* AIM OF THE EXERCISE *
What is needed is an exact transcription of the line containing "Instruction: Open the" and every line after it through the end of the entries below, with no pictures.

[Screenshot grounding data]
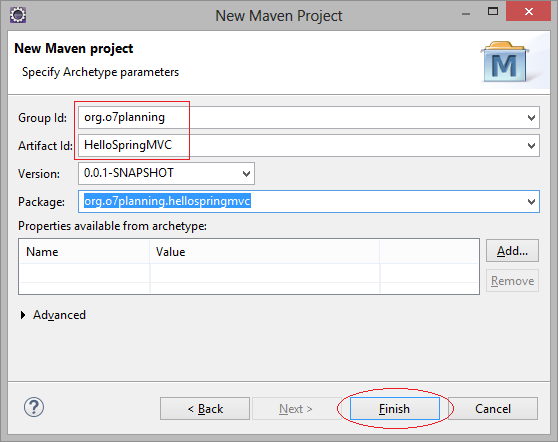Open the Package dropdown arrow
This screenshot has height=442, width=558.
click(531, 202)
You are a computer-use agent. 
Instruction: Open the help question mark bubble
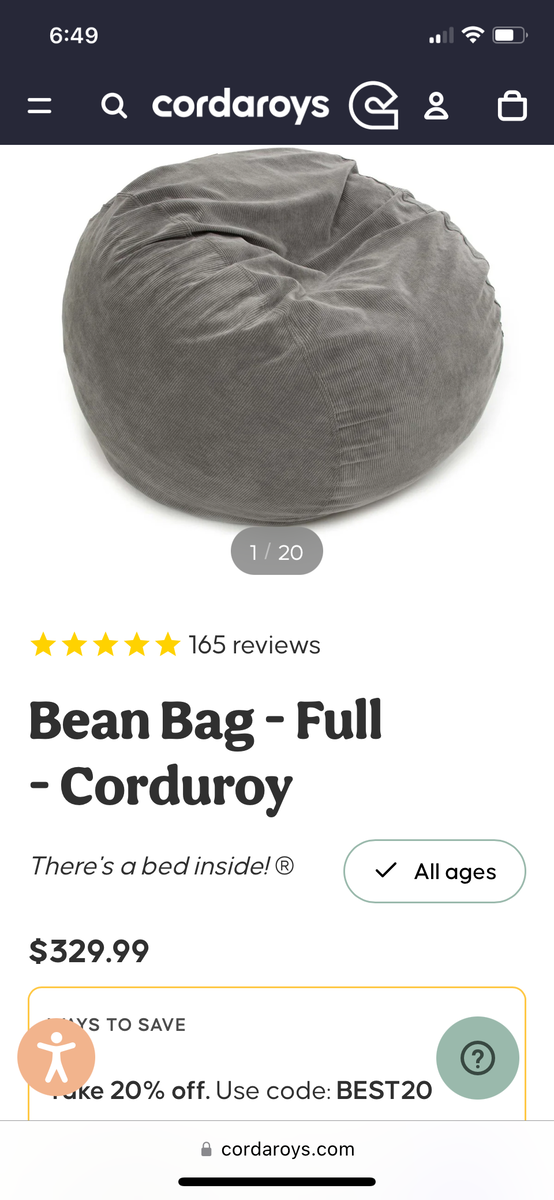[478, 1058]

* WRITTEN RESPONSE *
Instruction: Open the help question mark bubble
[478, 1058]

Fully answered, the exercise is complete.